[Study material]

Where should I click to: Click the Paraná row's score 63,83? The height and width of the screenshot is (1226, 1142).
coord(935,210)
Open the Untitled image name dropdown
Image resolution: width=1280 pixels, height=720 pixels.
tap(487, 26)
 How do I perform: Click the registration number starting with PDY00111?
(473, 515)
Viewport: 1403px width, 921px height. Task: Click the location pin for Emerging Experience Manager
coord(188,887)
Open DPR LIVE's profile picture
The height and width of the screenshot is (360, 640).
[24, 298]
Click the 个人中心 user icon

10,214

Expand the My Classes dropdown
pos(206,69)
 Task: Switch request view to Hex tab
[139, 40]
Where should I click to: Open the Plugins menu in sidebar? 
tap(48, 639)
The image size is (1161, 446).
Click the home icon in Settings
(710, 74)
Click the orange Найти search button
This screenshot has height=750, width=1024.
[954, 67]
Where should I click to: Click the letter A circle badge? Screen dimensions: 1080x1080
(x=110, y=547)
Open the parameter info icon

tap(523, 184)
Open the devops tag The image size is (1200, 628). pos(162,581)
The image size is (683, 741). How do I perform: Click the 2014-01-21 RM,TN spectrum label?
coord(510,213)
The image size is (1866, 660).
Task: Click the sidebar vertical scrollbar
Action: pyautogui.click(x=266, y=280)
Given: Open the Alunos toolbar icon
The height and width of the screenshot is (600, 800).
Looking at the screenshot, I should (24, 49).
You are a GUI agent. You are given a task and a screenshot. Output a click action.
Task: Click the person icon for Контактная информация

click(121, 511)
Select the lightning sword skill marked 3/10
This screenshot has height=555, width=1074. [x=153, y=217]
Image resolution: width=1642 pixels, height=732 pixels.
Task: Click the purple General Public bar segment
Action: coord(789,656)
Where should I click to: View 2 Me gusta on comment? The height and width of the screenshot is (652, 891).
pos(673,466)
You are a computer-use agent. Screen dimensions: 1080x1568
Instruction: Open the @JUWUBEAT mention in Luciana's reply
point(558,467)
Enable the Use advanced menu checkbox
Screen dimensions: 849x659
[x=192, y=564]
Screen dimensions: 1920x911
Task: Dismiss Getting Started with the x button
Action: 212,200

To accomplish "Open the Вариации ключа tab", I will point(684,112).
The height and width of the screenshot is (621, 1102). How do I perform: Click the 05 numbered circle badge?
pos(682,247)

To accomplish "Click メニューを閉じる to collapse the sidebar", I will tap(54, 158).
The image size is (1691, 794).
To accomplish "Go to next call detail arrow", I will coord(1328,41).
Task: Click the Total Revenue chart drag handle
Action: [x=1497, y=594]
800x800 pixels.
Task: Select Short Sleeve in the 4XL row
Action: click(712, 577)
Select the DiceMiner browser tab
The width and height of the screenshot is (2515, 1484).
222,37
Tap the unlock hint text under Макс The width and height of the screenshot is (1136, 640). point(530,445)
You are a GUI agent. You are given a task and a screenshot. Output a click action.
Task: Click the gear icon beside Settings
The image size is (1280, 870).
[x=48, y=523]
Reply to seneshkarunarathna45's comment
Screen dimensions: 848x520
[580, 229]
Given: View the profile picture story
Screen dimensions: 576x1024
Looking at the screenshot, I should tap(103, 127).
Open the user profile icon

[/Study material]

*Activity*:
Please return all of the entries above, exactly and completely.

*Answer space*:
Where should I click to: Click the Paraná row's score 63,83? The height and width of the screenshot is (1226, 1142).
coord(935,210)
Open the Untitled image name dropdown
Image resolution: width=1280 pixels, height=720 pixels.
tap(487, 26)
 How do I perform: Click the registration number starting with PDY00111?
(473, 515)
Viewport: 1403px width, 921px height. Task: Click the location pin for Emerging Experience Manager
coord(188,887)
Open DPR LIVE's profile picture
The height and width of the screenshot is (360, 640).
[24, 298]
Click the 个人中心 user icon

10,214

Expand the My Classes dropdown
pos(206,69)
 Task: Switch request view to Hex tab
[139, 40]
Where should I click to: Open the Plugins menu in sidebar? 
tap(48, 639)
The image size is (1161, 446).
Click the home icon in Settings
(710, 74)
Click the orange Найти search button
This screenshot has height=750, width=1024.
[954, 67]
Where should I click to: Click the letter A circle badge? Screen dimensions: 1080x1080
(x=110, y=547)
Open the parameter info icon

tap(523, 184)
Open the devops tag The image size is (1200, 628). pos(162,581)
The image size is (683, 741). How do I perform: Click the 2014-01-21 RM,TN spectrum label?
coord(510,213)
The image size is (1866, 660).
Task: Click the sidebar vertical scrollbar
Action: pyautogui.click(x=266, y=280)
Given: Open the Alunos toolbar icon
The height and width of the screenshot is (600, 800).
Looking at the screenshot, I should (24, 49).
You are a GUI agent. You are given a task and a screenshot. Output a click action.
Task: Click the person icon for Контактная информация

click(121, 511)
Select the lightning sword skill marked 3/10
This screenshot has height=555, width=1074. [x=153, y=217]
Image resolution: width=1642 pixels, height=732 pixels.
Task: Click the purple General Public bar segment
Action: coord(789,656)
Where should I click to: View 2 Me gusta on comment? The height and width of the screenshot is (652, 891).
pos(673,466)
You are a computer-use agent. Screen dimensions: 1080x1568
Instruction: Open the @JUWUBEAT mention in Luciana's reply
point(558,467)
Enable the Use advanced menu checkbox
Screen dimensions: 849x659
[x=192, y=564]
Screen dimensions: 1920x911
Task: Dismiss Getting Started with the x button
Action: 212,200

To accomplish "Open the Вариации ключа tab", I will point(684,112).
The height and width of the screenshot is (621, 1102). How do I perform: Click the 05 numbered circle badge?
pos(682,247)

To accomplish "Click メニューを閉じる to collapse the sidebar", I will tap(54, 158).
The image size is (1691, 794).
To accomplish "Go to next call detail arrow", I will coord(1328,41).
Task: Click the Total Revenue chart drag handle
Action: [x=1497, y=594]
800x800 pixels.
Task: Select Short Sleeve in the 4XL row
Action: click(712, 577)
Select the DiceMiner browser tab
The width and height of the screenshot is (2515, 1484).
222,37
Tap the unlock hint text under Макс The width and height of the screenshot is (1136, 640). point(530,445)
You are a GUI agent. You are given a task and a screenshot. Output a click action.
Task: Click the gear icon beside Settings
The image size is (1280, 870).
[x=48, y=523]
Reply to seneshkarunarathna45's comment
Screen dimensions: 848x520
[580, 229]
Given: View the profile picture story
Screen dimensions: 576x1024
Looking at the screenshot, I should tap(103, 127).
Open the user profile icon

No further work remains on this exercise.